Above is the Question you were asking..... I agree with everything people have been saying about the quality and IQ of the 4/3 system. But i think putting lots of money into a system that is at an "evolutionary dead end" may not be the way to go. If you want to stay with Olympus then at some point you will have to go M4/3 to keep up with advances in tecnology.

Steve

Jim Ford
11th December 2012, 12:29 PM
People have been stating that 4/3rds is dead since before the E3 came out!

I remember them saying that there would never be a successor to the E3. They're saying the same thing about the E5!

Jim

Seonnaidh
11th December 2012, 04:26 PM
Yes, these pundits do make you smile sometimes.

Bill Gordon
11th December 2012, 04:32 PM
I completely endorse all the uttering in this thread. Having said that, I started with the E-10/20 and was enthralled with this new type of camera and so when the E-1 arrived I was overwhelmed with it. Everything that has been said about the quality of the sensor is absolutely correct. Being an old man and counting my future I have had to have in my hands the "most recent" camera which has led me to the E-3 and then because of size the m4/3rds. I am amazing at the quality having made many E-3 prints of all or portions of the original image with no problems at all. I think that Olympus is here to stay and build on the qualities of all of the cameras that they have offered.*chr

Nova Invicta
3rd January 2013, 04:34 PM
I started with Olympus with the E-500 never owned a film camera of theirs. I have the E-500. E-400, E-520 & E-620 plus the E-PL1, E-PM1 and a numbers of FT & mFT lenses. I also own a Canon EOS 550d and a number of Canon zooms & primes many of which I bought with my film EOS 650 over 25 years ago.

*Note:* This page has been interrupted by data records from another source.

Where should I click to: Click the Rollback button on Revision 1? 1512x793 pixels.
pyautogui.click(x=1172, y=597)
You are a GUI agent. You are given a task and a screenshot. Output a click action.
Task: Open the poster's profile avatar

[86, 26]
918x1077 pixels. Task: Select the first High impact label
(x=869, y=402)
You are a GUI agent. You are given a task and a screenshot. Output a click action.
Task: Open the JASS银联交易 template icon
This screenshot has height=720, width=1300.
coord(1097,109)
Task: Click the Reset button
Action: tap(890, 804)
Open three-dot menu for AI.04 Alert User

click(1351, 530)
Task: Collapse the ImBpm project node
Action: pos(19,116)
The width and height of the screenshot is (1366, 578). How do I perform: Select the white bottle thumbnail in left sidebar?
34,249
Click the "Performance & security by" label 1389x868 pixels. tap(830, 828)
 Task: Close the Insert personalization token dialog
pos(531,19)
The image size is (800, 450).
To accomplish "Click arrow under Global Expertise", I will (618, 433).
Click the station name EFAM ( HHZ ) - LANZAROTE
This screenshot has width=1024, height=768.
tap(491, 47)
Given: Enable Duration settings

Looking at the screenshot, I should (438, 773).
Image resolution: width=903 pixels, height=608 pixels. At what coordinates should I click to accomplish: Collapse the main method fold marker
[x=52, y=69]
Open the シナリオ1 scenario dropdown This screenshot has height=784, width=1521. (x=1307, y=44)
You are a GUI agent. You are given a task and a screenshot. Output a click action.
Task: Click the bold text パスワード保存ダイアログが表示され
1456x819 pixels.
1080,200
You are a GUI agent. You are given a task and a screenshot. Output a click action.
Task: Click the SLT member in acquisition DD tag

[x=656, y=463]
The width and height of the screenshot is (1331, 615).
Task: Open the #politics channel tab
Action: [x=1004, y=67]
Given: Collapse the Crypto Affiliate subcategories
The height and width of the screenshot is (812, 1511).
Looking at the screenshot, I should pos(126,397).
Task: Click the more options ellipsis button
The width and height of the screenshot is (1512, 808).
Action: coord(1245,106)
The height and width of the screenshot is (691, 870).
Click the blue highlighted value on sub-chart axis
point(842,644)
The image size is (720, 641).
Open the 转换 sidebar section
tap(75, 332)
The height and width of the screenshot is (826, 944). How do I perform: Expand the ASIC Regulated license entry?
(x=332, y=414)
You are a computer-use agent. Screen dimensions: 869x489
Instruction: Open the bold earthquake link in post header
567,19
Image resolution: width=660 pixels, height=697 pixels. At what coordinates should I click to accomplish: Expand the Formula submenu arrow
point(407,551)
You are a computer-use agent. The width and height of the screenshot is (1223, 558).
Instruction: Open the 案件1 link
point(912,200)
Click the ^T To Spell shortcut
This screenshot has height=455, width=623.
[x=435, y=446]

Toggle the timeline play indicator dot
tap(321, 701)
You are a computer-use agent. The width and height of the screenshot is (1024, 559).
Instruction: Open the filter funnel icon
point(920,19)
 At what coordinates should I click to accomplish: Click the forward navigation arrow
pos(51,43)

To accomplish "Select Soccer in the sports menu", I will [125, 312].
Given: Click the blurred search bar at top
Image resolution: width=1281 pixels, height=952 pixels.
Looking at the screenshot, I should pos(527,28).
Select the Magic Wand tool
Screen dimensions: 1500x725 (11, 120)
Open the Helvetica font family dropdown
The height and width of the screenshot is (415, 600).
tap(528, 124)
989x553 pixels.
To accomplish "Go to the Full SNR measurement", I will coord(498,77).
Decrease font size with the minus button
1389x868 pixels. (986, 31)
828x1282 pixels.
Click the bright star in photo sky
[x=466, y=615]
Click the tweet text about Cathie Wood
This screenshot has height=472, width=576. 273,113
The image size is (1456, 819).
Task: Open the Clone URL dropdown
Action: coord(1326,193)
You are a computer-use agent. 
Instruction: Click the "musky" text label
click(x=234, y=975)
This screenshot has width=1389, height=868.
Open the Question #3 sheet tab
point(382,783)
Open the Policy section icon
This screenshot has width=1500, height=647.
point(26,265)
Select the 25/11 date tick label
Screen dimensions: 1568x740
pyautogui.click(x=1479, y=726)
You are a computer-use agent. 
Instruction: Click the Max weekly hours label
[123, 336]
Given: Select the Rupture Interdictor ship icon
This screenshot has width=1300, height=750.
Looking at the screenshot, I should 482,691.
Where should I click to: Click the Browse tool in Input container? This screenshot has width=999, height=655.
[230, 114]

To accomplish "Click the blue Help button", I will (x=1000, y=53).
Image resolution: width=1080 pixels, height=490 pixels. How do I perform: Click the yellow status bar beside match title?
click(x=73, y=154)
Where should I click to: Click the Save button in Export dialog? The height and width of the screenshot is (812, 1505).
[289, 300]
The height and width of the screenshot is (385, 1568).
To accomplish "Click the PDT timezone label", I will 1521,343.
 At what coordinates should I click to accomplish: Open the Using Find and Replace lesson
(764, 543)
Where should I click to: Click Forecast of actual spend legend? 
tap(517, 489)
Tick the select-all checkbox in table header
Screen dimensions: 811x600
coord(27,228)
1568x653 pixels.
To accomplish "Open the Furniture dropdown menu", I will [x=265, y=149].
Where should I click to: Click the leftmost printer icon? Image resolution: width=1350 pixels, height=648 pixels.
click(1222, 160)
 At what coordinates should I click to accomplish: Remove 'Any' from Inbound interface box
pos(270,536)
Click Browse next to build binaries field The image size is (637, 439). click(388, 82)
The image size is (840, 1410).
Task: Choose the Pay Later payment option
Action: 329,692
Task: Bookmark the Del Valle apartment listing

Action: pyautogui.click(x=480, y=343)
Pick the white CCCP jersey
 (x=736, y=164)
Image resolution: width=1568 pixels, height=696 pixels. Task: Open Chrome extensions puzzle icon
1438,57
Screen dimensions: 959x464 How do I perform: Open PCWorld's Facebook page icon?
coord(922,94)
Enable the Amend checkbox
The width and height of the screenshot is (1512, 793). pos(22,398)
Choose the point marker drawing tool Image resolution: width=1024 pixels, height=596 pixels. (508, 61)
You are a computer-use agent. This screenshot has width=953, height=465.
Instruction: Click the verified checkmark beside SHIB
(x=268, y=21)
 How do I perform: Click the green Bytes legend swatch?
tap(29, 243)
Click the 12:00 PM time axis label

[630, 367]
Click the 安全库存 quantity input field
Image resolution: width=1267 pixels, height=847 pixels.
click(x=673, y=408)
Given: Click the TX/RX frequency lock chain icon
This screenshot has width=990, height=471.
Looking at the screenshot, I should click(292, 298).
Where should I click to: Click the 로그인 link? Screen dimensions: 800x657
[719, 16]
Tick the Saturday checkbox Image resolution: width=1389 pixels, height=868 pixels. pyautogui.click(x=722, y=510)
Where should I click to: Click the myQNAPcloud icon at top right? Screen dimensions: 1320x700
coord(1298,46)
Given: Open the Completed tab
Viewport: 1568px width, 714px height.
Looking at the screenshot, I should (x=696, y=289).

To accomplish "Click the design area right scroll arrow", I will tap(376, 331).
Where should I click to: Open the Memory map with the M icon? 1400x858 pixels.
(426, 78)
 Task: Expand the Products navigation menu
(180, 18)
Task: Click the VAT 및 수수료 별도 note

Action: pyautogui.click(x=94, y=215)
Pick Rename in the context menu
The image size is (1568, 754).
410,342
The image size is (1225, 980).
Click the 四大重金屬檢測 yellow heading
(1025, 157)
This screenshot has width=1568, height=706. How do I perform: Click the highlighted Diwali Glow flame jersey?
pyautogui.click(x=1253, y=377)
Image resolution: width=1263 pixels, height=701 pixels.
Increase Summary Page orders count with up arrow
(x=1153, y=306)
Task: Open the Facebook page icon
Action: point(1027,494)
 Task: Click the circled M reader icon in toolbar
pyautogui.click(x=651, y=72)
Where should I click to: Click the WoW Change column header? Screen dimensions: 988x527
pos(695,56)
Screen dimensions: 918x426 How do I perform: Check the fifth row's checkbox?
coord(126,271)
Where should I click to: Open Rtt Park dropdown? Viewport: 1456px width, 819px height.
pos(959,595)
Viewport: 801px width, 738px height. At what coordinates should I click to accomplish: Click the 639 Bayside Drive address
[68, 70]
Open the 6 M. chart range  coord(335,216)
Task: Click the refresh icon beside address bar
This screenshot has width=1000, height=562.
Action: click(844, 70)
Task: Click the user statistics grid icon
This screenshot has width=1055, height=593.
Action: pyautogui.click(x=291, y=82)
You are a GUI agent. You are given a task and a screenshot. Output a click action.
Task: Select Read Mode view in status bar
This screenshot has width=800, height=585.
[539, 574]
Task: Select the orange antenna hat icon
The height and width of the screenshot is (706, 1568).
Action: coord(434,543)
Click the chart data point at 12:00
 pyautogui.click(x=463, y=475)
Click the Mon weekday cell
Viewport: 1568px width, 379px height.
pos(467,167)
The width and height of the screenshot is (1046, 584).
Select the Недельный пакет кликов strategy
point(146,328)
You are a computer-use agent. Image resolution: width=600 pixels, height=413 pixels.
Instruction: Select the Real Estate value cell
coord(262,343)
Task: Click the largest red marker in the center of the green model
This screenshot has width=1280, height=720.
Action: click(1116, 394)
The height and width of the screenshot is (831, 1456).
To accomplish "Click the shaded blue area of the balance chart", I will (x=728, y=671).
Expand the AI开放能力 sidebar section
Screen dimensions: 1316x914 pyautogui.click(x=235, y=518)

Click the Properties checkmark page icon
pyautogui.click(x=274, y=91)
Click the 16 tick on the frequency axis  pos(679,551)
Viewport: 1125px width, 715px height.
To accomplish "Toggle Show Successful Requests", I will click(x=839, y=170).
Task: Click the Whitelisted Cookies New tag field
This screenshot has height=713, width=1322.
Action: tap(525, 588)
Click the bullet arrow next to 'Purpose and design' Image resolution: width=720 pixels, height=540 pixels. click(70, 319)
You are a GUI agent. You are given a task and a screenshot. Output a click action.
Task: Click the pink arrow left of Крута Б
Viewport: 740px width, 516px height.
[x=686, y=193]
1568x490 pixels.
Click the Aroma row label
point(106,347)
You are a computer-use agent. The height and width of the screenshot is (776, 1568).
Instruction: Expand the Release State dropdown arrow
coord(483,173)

The OM-D E-M5 is a fantastic camera but will not use the FT lenses without that awful adaptor. What ever Olympus have coming in 2013 to replace the E-5 will likely have the ability to use both lens series FT & mFT but I suspect that will not be the only DSLR type camera logically something below the OM-D E-M5 is also needed which pits it into the 800 - 850 mark with lens but sitting above the compact style cameras. Olympus needs to do this to move away from low end compacts that no longer show growth or a price premium bridge cameras are not the choice either. So two DSLR camera one professional and one high end amateur.

Imageryone
3rd January 2013, 06:03 PM
Never had any problem with Olympus quality in over 40 years with the brand, see no technical reason to change now.
However, financial pressures may finally make me change allegiance. Many other manufacturers now offer similar specs for fractions of Oly prices. Such a shame.

akwaaba
1st February 2013, 02:38 AM
Interestig thread. I started with my first DSLR, the E-500, and remained with OLympus for years. Until it looked like that 4/3 was dead system. So sold all my Olympus equipment. Bought Nikon, didn't like it (not helped that the camera didn't work properly). happened on a Sony bargain - but didn't like it. So am back with Olympus. Currently Got an E-1, E-330, E-500 (which I use when teaching photography ... to a very basic level I must say) and my own E-30.

Which brings me to believe, that as an amateur photographer, the E-330 or E-500 is all the camera I need. It shoots images that can easily be printed at A4 (even after being rotated and cropped), and has a perfectly good set of inexpensive lenses. The E-30 is more than I actually need - but I do like the way it handles!

If no more bodies are released, I think that I'll be happy to use what I have for many years to come.

My only issue is low light photography, which is one of the reasons I looked to jump ship. But I'll put up with that for a few more years. If my camera equipment dies, then I'll be foreced to move to another system. But in the meantime i'll happily use what I have, and try to add to it (inexpensively!!)